Cerita tentang kotak kosong untuk guru

id guru, kotak kosong, penyewaan gedung, perpisahan sekolah, sd,smp, sma, budaya baru bagi sekolah

Cerita tentang kotak kosong untuk guru

Ilustrasi (Ist)

....hampir setiap tahun akhir masa pelajaran sekolah, aula hotel berbintang banjir pesanan oleh sekolah-sekolah yang akan mengadakan perpisahan kelulusan siswa, baik itu PAUD, TK hingga tingkat SLTA/sederajat....
Akhir tahun masa pelajaran sekolah menjadi momen berharga bagi sektor perhotelan maupun penyewaan gedung di Kalimantan Selatan.

Bagaimana tidak, hampir setiap tahun akhir masa pelajaran sekolah, aula hotel berbintang banjir pesanan oleh sekolah-sekolah yang akan mengadakan perpisahan kelulusan siswa, baik itu PAUD, TK hingga tingkat SLTA/sederajat.

Perpisahan sekolah di hotel berbintang, seakan menjadi budaya baru bagi sekolah-sekolah di Banjarmasin, yang mungkin bertujuan untuk menaikkan pamor dan gengsi sekolah yang bersangkutan.

Hal itu tergambar saat para orangtua, guru bahkan siswa, menceritakan atau menggambarkan, bahwa sekolah A perpisahanya di hotel berbintang yang berada di pusat kota, sekolah B di rumah makan mewah, sekolah C di ballroom hotel berbintang empat, dan lainnya.  

Kebanggaan tersebut, juga tampak dari pascaperpisahan, di mana para guru, siswa dan orangtua, seakan berlomba me-upload foto-foto di sosial media, tentang kemeriahan dan kemewahan perpisahan yang mereka selenggarakan.

Gaun-gaun indah para siswa, juga tidak luput dari perbincangan, karena gaun perpisahan, seakan menjadi salah satu syarat wajib untuk digunakan, karena sebagian sekolah akan melombakan gaun terbaik yang dipakai siswa dalam acara tersebut.

Tentu acara mewah tersebut, membawa konsekuensi tinggi terhadap pengeluaran para orang tua murid, yang harus merogoh kantong lebih dalam untuk membantu terselenggaranya perpisahan putra-putrinya.

Sebab sekolah tidak mungkin menyelenggarakan perpisahan biaya tinggi tersebut dari dana BOS maupun dana subsidi lainnya dari pemerintah.

Akibatnya, dibalik megahnya acara tersebut, tidak sedikit kritik dan keluhan para orangtua, yang kurang mampu terhadap tingginya iuran yang diminta sekolah untuk acara perpisahan.

Bahkan dalam beberapa hari terakhir, sosial media juga banyak tulisan, terkait dengan besarnya pungutan acara perpisahan. Bahkan untuk sekadar perpisahan PAUD atau TK, orangtua harus mengeluarkan uang tambahan sebesar Rp700 ribu.

BAGIAN DATA:
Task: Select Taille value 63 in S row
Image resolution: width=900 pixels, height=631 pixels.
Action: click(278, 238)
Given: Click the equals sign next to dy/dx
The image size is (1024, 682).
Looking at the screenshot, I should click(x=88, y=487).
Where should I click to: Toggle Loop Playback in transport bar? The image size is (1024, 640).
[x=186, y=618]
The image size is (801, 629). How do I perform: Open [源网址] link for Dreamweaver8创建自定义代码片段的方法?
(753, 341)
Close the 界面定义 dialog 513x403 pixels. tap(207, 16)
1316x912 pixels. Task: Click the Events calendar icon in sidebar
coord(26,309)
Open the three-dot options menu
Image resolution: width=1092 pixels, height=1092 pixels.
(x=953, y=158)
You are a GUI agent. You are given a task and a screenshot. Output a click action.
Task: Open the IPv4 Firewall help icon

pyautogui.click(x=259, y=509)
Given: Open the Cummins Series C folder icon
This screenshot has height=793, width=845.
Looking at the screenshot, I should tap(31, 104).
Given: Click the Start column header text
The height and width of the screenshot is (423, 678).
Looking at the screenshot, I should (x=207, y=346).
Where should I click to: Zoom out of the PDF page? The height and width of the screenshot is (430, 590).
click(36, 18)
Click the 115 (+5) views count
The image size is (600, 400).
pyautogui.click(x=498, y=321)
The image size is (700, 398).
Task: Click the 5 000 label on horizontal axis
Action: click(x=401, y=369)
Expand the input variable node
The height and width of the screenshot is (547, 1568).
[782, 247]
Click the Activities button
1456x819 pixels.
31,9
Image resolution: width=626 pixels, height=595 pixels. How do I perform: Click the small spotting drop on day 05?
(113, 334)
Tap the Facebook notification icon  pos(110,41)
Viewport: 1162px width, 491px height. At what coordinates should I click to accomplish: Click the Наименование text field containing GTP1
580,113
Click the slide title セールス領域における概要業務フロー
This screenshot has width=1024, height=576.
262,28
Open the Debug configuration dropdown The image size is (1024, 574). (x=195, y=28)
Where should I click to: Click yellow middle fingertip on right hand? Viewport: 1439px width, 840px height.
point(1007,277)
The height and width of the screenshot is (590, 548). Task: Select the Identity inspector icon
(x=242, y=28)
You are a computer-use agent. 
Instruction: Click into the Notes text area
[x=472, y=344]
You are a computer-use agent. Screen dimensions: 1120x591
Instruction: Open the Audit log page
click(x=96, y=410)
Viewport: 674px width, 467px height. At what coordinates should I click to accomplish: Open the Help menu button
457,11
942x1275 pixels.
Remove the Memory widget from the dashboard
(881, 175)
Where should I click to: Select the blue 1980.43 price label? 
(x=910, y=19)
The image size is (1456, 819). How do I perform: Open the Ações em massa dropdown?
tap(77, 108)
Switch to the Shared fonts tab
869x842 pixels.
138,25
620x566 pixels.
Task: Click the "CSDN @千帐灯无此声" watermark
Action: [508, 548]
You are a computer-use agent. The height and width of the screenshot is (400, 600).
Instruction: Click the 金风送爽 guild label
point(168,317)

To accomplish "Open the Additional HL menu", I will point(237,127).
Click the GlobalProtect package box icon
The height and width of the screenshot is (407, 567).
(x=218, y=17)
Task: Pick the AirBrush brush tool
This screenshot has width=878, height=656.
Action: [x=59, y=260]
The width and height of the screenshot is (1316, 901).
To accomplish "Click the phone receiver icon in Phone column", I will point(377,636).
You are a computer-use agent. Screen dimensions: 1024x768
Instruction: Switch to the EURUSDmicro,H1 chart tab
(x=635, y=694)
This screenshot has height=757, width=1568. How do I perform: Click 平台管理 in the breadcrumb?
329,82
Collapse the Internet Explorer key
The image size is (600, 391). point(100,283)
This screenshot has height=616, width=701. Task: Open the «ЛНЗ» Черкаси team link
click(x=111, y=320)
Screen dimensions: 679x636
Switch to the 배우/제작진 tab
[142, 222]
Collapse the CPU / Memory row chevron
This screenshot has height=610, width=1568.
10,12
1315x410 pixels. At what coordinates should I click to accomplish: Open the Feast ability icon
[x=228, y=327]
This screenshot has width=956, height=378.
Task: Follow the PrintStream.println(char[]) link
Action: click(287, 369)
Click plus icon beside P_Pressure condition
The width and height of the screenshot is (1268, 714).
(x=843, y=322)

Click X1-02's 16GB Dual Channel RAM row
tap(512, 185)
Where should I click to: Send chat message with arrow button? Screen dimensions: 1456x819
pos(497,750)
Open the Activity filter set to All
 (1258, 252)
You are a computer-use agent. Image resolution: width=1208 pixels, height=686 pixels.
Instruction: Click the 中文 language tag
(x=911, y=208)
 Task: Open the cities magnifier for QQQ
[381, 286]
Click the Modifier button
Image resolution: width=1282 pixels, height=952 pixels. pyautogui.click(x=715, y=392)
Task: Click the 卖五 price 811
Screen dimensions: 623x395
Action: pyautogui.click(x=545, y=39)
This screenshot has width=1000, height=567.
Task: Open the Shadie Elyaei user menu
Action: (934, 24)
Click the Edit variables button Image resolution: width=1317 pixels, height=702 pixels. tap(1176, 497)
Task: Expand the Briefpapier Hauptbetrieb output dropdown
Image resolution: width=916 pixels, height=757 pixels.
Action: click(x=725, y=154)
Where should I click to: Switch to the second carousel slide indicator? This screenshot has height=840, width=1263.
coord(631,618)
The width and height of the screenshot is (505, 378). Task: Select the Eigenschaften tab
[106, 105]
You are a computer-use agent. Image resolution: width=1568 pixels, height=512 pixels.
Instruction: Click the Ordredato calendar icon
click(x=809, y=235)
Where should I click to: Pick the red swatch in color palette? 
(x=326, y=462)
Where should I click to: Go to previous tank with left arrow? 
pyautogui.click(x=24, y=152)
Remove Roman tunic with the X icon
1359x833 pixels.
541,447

KUMPULAN SOAL:
1. Tuliskan kembali bagian bacaan tentang perpisahan sekolah antara "Perpisahan sekolah di" dan "empat, dan lainnya.", termasuk keduanya, tanpa mengubah satu kata pun.
2. Tolong ringkas bacaan tentang perpisahan sekolah dalam dua kalimat.

KUNCI JAWABAN:
1.
Perpisahan sekolah di hotel berbintang, seakan menjadi budaya baru bagi sekolah-sekolah di Banjarmasin, yang mungkin bertujuan untuk menaikkan pamor dan gengsi sekolah yang bersangkutan.

Hal itu tergambar saat para orangtua, guru bahkan siswa, menceritakan atau menggambarkan, bahwa sekolah A perpisahanya di hotel berbintang yang berada di pusat kota, sekolah B di rumah makan mewah, sekolah C di ballroom hotel berbintang empat, dan lainnya.

2. Hampir setiap akhir tahun pelajaran, banyak sekolah di Banjarmasin, dari PAUD hingga SLTA, mengadakan perpisahan kelulusan di hotel berbintang atau tempat mewah, yang seakan menjadi budaya baru dan dibanggakan lewat unggahan foto di sosial media. Acara mewah itu tidak mungkin dibiayai dari dana BOS maupun subsidi pemerintah, sehingga orang tua harus membayar iuran tinggi, bahkan Rp700 ribu untuk perpisahan PAUD atau TK, dan hal ini memicu kritik serta keluhan dari orang tua yang kurang mampu.